At least I'm trying to convince myself that it is, anyway.



Sniffling, I raise my eyes up to the ceiling again, wondering forlornly why the two men I would have expected most in the world to try to talk me out of
this decision didn't, for when I stopped by the station last night to tell Sergeant Bill MacDonald and Lieutenant Val Moore what I'd planned to
do, I had steeled myself for an outcry, a stern lecture, a good sturdy talking-to to convince me that I was making a rash and foolish mistake. But, to my shock and dismay and disappointment, both men accepted my words complacently, offering only a minor protest when I announced my plans, and it hurt like hell, because I wanted them…I NEEDED them to talk me out of it.

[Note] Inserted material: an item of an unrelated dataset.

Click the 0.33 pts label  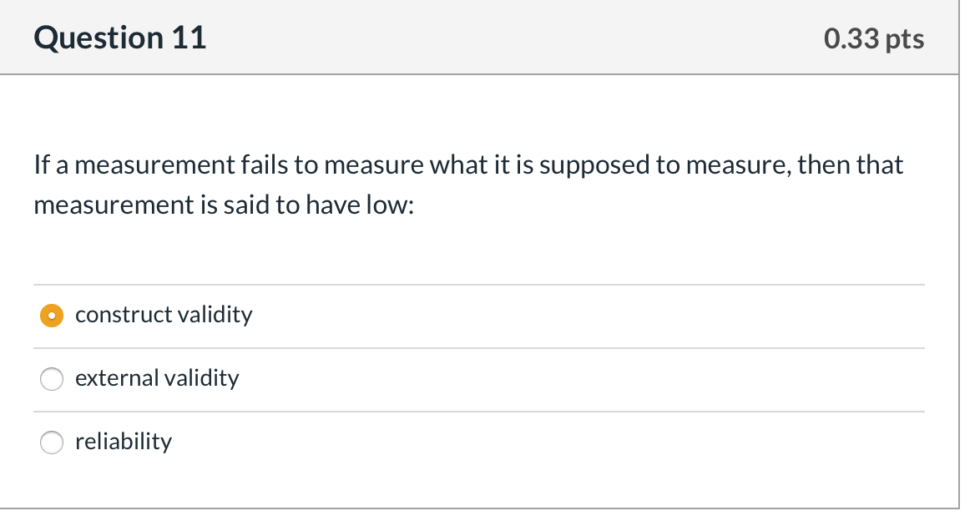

Val was my training officer when I first came on the force, and I rode with Mac for a good couple of years before he got promoted to sergeant and I got promoted to training officer. It was a pair of friendships that had been firmly forged in seven years ago in the various hells and horrors and occasional hilarity that goes with the job of being a cop, and it was those cast-iron bonds I shared with Val and Mac that I had counted on catching me when I needed it last night, yet all I got was…



Nothing.



Nothing except a couple of hearty handshakes and a pair of well-wishes for good luck. I'd walked into the watch commander's office last night prepared for battle in defense of my decision, and they'd waved the white flag of surrender instead. Fine friends THEY are, they're getting crossed off my Christmas card list, or at least they WOULD be if I had one, that is. Damn their easy acceptance of my plan anyway. Resentment for them settles into me with a bitter resolve, replacing the sorrow and drying up the tears from my eyes. I wonder acidly if the rest of the guys on the shift tonight will be as accepting too, if they find out what I have planned, then I tell myself that I don't give a damn what they think, no matter what. It's not like I've really cared anyway of what my fellow officers' opinions have been of me the last two weeks, especially considering how much like a goddamned fool I acted like in the locker room, my first day back at the job after Parker's funeral. I'd lashed out then, verbally and physically, in a manner more reminiscent of my father than myself, further proof that I'm following in the old man's footsteps. Still feeling the cool metal snap of the handcuffs that Mac slapped on me to calm me down, I swallow the sour taste that rises in my mouth as I remember my disgraceful breakdown that day, ashamed and angry and disappointed that I allowed myself to lose control like that. I'm not one to wear my heart on my sleeve, having learned since childhood to keep a tight rein on my emotions, hiding them behind a steel-fortress wall topped with razor wire in an effort to protect my soul and my heart and my mind from the horrors and the tragedies of the job.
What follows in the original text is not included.